It is well known that several members of the vitamin B complex possess growth promoting properties (7). Riboflavin, pantothenic acid, biotin, nicotinic acid, thiamin, and folic acid excite certain groups of bacteria and yeast to proliferate beyond their ordinary limits. The researches of Sure (8) have contributed considerably in clarifying vitamin B1 potency relative to its growth accelerating factors in the lower animal.
In these leprosy experiments vitamin B1 (thiamin) was employed as a growth stimulating substance. Cultures were prepared directly from tissue emulsion that was rich in the bacillus of Hansen. Organ culture preparations were made from the affected tissues of rabbits which had previously been injected with emulsion (tissue juice) of a leprosy nodule containing the Hansen bacillus in great numbers.
Direct cultivation upon the artificial medium of a chromogenic acid-fast bacillus from the human leprous nodule was obtained. The culture secured directly from the human lesion was identical with the chromogenic culture isolated from the lesions of the rabbit induced with human leprous tissue.
Growth was not observed in the cultured material before the intervention of two and one-half months for the indirect (leprous tissue → animal passage → in vitro cultivation) and two months had elapsed before visible growth was noted for the direct (leprous tissue → in vitro culture) cultivation. This feature is quite constant as regards B. leprae culture.
The author (9) has demonstrated that acid-fast saprophytes (B. phlei and B. smegmatis) can be cultivated readily on an ordinary medium in twenty-four hours as contrasted to the slow growing tendency of the chromogenic acid-fast bacilli isolated and reported herein. Duval and Harris (10) observed that B. leprae is extremely slow to grow even under the most favorable conditions requiring eight to ten weeks to attain maximum growth. Initial growth is apparently dependent upon a vital “activator” or stimulatory agent.
There have been reports in the literature regarding the production of infection in the experimental animal with cultures obtained from human leprosy tissue; however, there has been no mention made of an experimental procedure where animal passage and infection was fulfilled, resulting in the cultivation of a chromogenic acid-fast bacillus. Furthermore, to establish authenticity of this culture a tissue emulsion of a fresh leprosy nodule was cultured directly on the artificial pabulum (vitamin B1). This preparation also yielded an acid-fast chromogenic bacillus. The special medium “vitalized” with thiamin or vitamin B1 was employed in these isolations.

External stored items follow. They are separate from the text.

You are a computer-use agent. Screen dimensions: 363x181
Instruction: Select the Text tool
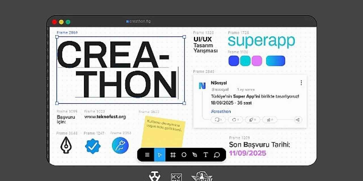[x=206, y=155]
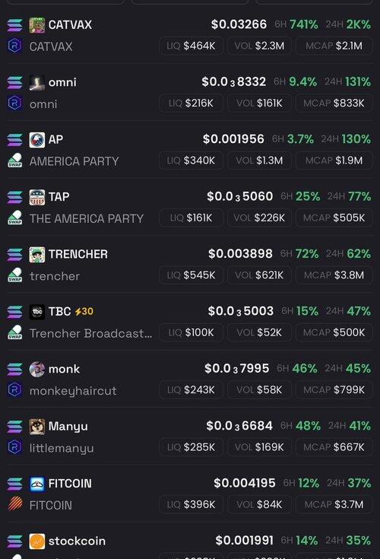380x559 pixels.
Task: Click the monkeyhaircut token name
Action: point(74,391)

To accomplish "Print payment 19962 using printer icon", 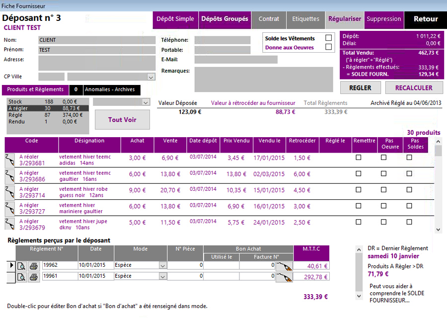I will 33,265.
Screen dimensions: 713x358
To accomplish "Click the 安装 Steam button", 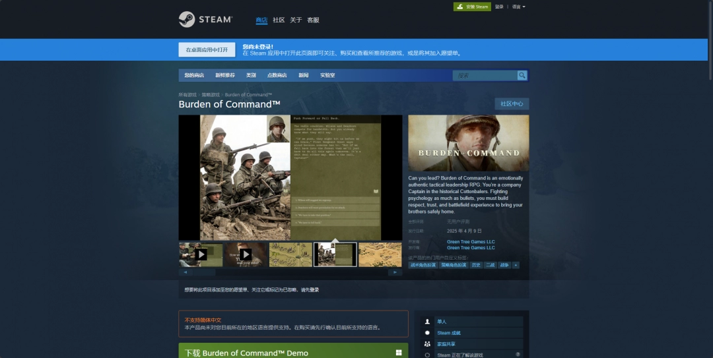I will click(472, 7).
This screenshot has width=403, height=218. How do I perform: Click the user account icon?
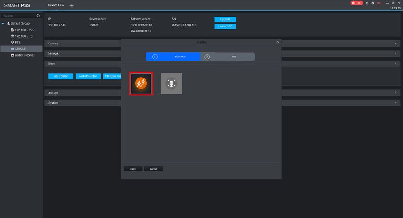tap(367, 3)
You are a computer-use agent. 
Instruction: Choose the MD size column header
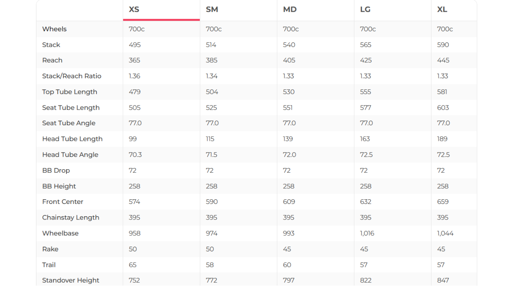pyautogui.click(x=290, y=9)
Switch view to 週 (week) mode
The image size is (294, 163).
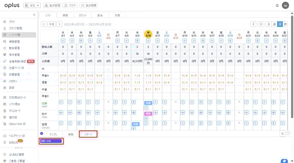[274, 24]
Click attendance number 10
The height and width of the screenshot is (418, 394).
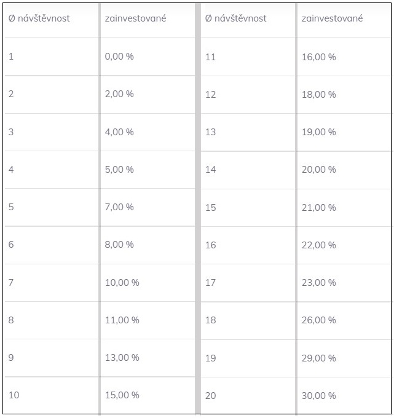point(14,395)
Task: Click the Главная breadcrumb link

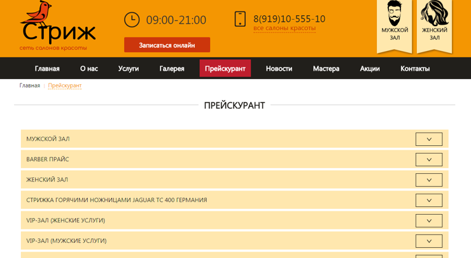Action: click(x=30, y=85)
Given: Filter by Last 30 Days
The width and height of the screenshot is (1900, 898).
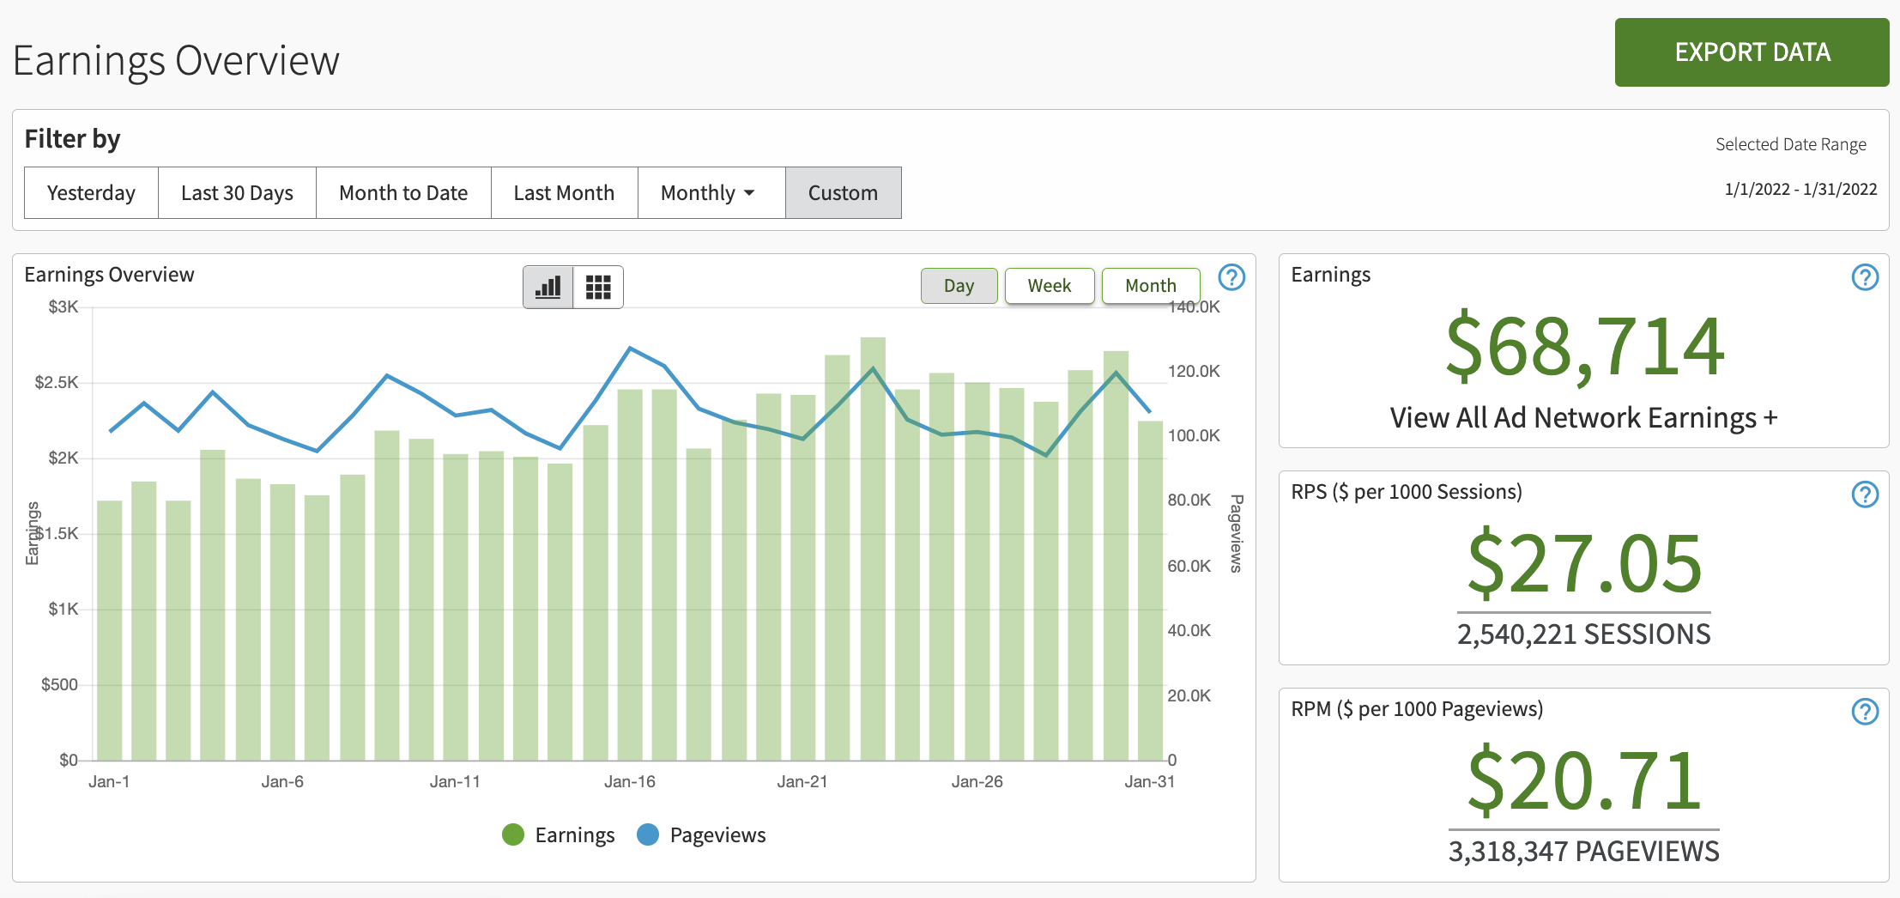Looking at the screenshot, I should pyautogui.click(x=237, y=193).
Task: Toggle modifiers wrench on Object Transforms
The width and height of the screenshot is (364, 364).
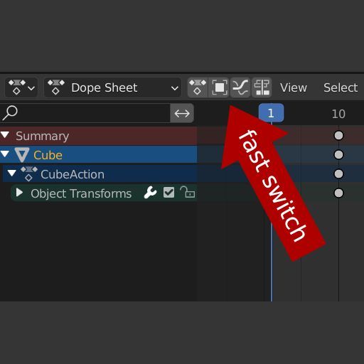Action: point(150,193)
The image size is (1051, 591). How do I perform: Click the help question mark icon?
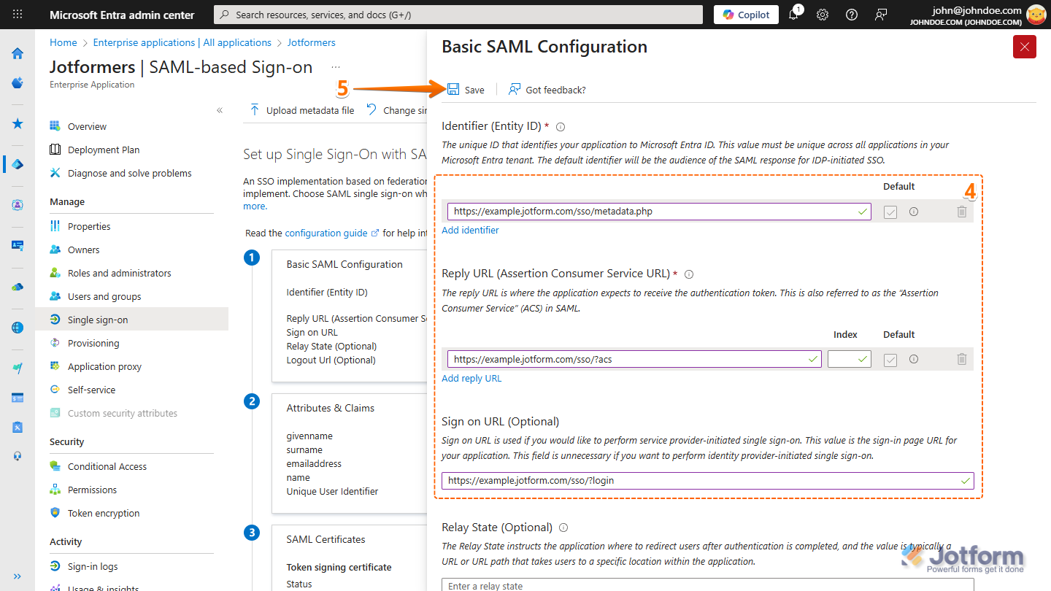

These microbial isolations were identical from the cultural, morphological, and tinctorial points of view to the acid-fast chromogenic leprosy culture of Duval. These premises herein reported are significantly correlated with Duval's (2) in vitro cultivation of the acid-fast chromogenic bacillus from the uncontaminated leprous nodule. This representation gives strong supporting evidence for the authenticity of Duval's leprosy culture regarding its etiological relationship to the disease of human leprosy.